Ahead of Lululemon’s fourth quarter and full-year earnings report next week, some analysts are hopeful that the brand will progress in overcoming its inventory glut.
The Vancouver, British Columbia-based brand , which reports results on Tuesday, lowered its guidance in January, reflected weak predictions for the holiday season and a hit to profit due to increased markdowns.
Lululemon projects Q4 net revenue to be between $2.660 billion to $2.700 billion, compared to a previously outlined range of $2.605 billion and $2.655 billion. Q4 diluted earnings per share are expected to be between $4.22 and $4.27, tighter and lower than the previously outlined range of $4.20 and $4.30. Gross margin is Q4 is expected to decline between 90 and 110 basis points.
The anticipated gross margin pressure is partly due to an increase in discounting to clear through excess inventory as well as unfavorable foreign exchange rates impacting the brand’s growth overseas. As such, analysts say Lululemon’s ability to clear through its inventory excess will be a key metric this quarter for investors. It’s also not entirely out of reach.
When it comes to inventory, analysts noted that discounting at Lululemon appears to have moderated throughout Q4. According to UBS data from analyst Jay Sole, Lululemon’s online and in-store inventory is “starting to get under control.” At the same time, the retailer’s typical pattern is to have inventory drop between Q3 and Q4, which would could also help alleviate higher-than-usual inventories.
Wedbush analyst Tom Nikic also noted that Lululemon’s discounts, specifically via its “Made Too Much” section on its website, have recently moderated, suggesting that inventory pressure is cooling.
“Given minimal discounting in brick-and-[mortar] stores, we believe the moderation of discounting online is a sign that Lululemon’s inventories are getting back in line, and that the worst is behind them from an inventory/gross margin perspective,” Nikic wrote in a Friday preview to investors, in which he maintained a bullish view on the stock.

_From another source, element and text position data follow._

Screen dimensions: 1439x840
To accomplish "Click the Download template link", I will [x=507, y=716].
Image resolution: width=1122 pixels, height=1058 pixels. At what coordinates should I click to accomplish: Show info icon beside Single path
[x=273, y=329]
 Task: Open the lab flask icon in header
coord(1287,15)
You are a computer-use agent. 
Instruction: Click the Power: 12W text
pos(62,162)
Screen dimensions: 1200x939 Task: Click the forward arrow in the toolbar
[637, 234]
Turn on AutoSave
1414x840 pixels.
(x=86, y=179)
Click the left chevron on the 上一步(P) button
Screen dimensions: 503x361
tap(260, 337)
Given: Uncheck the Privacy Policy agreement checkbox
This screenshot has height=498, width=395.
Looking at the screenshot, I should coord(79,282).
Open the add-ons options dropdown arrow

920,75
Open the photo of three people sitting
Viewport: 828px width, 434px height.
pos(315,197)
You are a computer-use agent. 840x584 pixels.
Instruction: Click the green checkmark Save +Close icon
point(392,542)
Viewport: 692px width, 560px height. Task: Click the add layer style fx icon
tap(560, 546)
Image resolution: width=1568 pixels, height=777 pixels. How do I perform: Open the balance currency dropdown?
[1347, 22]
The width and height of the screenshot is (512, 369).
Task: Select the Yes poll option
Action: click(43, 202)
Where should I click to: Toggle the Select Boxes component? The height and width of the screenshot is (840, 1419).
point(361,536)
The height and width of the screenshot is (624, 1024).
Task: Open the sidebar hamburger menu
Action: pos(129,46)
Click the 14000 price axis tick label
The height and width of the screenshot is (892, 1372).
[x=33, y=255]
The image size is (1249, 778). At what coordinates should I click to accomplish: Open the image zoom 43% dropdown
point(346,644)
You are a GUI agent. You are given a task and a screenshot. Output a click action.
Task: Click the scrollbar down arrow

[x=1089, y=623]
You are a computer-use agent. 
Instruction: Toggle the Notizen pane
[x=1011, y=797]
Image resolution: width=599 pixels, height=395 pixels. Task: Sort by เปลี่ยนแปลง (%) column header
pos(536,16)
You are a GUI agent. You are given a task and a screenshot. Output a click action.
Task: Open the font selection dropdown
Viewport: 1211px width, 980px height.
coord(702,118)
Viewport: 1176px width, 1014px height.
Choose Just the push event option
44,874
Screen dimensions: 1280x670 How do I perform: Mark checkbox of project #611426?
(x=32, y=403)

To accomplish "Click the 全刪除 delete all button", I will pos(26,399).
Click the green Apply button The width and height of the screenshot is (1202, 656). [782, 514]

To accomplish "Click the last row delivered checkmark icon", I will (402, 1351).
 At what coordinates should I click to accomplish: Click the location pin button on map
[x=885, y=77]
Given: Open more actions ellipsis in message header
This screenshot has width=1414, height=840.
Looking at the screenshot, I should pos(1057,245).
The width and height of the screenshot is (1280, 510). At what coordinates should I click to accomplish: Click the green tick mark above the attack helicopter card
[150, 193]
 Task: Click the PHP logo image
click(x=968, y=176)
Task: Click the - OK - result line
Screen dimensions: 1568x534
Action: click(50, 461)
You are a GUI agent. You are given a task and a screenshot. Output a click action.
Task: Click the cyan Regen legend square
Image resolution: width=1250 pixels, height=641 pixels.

Nikic also pointed out that Lululemon’s margin pressure is less worrisome when compared to its athletic apparel peers like Nike, Adidas and Under Armour.
On a broader level, retail companies have reported sluggish sales and earnings misses this quarter as they manage through inflation, foreign exchange headwinds and consumer caution. Genesco, which owns Journeys, Johnston & Murphy and Schuh, this quarter adopted a cautious outlook for fiscal year 2024 after reporting weak results for the holiday season. Nordstrom Inc. was impacted by steeper markdowns and macro-economic headwinds and reported fourth quarter declines on the both the top and bottom lines earlier this month.